Left-wing extremists marred an unusually large German demonstration against racist violence Sunday by throwing stones and eggs at President Richard von Weizsacker, forcing him to interrupt his speech.
Weizsacker resumed his speech after a 15-minute pause, during which police charged into the crowd to push back a handful of militants hurling projectiles at the podium.
Chancellor Helmut Kohl was among the 300,000 Germans gathered at the Brandenberg Gate to express opposition to recent neo-Nazi violence against foreigners and anti-Semitic vandalism.
The president called on Germany to defend democracy.
“We should never forget that the Weimar Republic failed not because there were too many Nazis but because there were too few democrats,” he said.
The rally was held one day before the anniversary of both the 1938 Kristallnacht Nazi pogrom and the 1989 fall of the Berlin Wall.
“Those who claim to use violence in the name of German interests misuse the name of our nation,” said Weizsacker.
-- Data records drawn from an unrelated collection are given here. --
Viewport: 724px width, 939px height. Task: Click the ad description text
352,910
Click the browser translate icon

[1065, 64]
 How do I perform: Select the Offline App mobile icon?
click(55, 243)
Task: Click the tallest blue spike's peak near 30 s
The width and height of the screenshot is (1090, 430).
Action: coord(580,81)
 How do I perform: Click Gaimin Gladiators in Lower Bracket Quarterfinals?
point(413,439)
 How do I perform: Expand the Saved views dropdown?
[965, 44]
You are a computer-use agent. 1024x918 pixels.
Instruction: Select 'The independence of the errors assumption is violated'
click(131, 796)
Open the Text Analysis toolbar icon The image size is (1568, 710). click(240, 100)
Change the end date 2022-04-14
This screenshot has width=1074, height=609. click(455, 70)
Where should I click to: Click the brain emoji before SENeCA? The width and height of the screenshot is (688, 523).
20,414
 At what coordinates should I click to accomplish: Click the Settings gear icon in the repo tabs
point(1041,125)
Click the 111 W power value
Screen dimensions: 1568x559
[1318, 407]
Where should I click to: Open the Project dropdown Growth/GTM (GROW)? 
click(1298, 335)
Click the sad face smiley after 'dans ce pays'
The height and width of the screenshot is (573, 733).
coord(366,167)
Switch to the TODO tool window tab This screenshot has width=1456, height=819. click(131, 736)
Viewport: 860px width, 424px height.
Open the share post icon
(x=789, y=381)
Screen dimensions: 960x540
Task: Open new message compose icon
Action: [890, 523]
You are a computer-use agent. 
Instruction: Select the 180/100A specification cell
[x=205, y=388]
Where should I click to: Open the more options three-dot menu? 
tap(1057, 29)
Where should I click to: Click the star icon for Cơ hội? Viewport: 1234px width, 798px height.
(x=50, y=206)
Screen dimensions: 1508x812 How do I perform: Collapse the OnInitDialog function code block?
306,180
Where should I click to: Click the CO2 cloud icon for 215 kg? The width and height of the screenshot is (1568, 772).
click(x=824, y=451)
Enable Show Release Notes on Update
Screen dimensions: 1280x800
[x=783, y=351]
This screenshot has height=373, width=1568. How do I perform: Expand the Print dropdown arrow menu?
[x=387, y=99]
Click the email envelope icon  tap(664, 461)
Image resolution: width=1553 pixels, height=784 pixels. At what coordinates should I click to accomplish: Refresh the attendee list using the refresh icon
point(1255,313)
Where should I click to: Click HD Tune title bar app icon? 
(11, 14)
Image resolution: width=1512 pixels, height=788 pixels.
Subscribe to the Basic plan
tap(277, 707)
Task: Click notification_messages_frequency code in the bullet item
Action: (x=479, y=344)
Striking a note of optimism, he said: “We have no reason for fear: The Germany of today is not the Weimar Republic.”
Kohl said the rioters sought to damage the image of Germany and Berlin, “but this will not succeed.”
A leader of the Jewish community indirectly called for the resignation of two German leaders who declined to take part in the demonstration.
Michael Friedmann of the Council of Jewish Communities in Germany was referring to Finance Minister Theo Waigel and Bavarian Prime Minister Max Streibel, who stayed away from the rally, in which all major German parties took part.